Je pense également à Marcia baila, des Rita Mitsouko, tube de l’été 1984, qui parle du cancer, et d’un cancer ayant causé la mort : comme message d’espoir, il y a mieux ! Malgré cela, depuis sa sortie, des millions de personnes ont dansé et fait la fête sur ce titre !
Oui, le message peut-être un critère de choix, mais parfois, le sens d’une chanson est dépassé par ce qu’elle provoque physiquement chez les gens qui l’écoutent, sans autre but que de nous divertir. C’est comme la danse contemporaine : certains détestent, certains adorent, c’est bizarre, on ne comprend pas. Or c’est son seul but : provoquer des réactions, des sensations, au-delà du sens.
N’oublions pas que les Jeux Olympiques sont une grande fête. Peut-être alors faudrait-il faire primer le talent et le charisme de l’artiste, capable de captiver le public et de l’embarquer dans son univers musical, presque « malgré lui » s’il le faut, sans chercher à comprendre pourquoi ?
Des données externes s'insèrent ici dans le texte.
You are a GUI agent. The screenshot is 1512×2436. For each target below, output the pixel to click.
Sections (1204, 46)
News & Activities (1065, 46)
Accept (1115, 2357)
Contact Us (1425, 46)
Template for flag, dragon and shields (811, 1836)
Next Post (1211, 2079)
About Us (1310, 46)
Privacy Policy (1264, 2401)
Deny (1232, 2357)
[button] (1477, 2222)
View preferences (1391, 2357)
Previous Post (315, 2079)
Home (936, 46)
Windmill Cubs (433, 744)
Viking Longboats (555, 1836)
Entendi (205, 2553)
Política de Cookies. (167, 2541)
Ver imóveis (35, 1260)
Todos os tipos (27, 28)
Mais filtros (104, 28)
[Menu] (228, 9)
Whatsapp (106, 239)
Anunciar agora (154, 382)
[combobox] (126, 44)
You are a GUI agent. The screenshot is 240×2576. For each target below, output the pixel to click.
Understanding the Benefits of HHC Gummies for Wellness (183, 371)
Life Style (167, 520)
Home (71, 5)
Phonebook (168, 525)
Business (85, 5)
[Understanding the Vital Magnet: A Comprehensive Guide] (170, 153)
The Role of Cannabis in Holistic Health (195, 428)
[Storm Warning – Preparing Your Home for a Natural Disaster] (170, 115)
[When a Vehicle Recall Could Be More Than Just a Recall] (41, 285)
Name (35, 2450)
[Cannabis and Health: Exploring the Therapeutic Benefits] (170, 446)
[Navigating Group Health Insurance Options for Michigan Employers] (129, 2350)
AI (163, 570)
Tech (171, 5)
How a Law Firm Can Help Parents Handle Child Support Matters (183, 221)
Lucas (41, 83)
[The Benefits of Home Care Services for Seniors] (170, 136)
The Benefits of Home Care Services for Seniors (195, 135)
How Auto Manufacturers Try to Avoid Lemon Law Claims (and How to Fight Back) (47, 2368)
À travers l’art, n’est-on pas à la recherche d’un peu de magie ? De quelque chose qui transcende l’instant et le grave dans nos mémoires ? Dans une société en perte de repères spirituels, où le sacré s’éloigne de plus en plus de l’espace public, l’art en général, et la musique en particulier, indépendamment de son texte et de son « sérieux » ou non – rappelons que le monde entier a quand même dansé sur Gangnam Style ! – n’ont-ils pas ce pouvoir de nous rappeler à ce qu’il y a de profondément et universellement humain, enthousiaste et solidaire en nous ?
Choisir un artiste pour représenter la France aux Jeux Olympiques est une décision complexe. Les critères objectifs listés ci-dessus ne peuvent à eux seuls permettre ce choix. La popularité, la reconnaissance, l’image de la France, la portée du message, le talent de l’artiste sont évidemment à prendre en compte, mais toute la question est de savoir quel coefficient appliquer à chaque critère.
Certains vont affirmer que la popularité et le talent passent en premier. D’autres appuieront plutôt sur ses références culturelles. L’image de la France, je l’ai dit, est loin d’être un ensemble homogène : elle ressemble plus à une photo de classe qu’à un portrait officiel. Comment, dans ce cas, trouver la perle rare qui va représenter à la fois ceux qui sourient, ceux qui font la tête, ceux qui ferment les yeux et ceux qui regardent ailleurs ?
Pour ma part, je crois que l’artiste idéal serait celui qui, à l’instant T, serait capable de faire oublier tous ces critères et de simplement pousser tout le monde à la fête.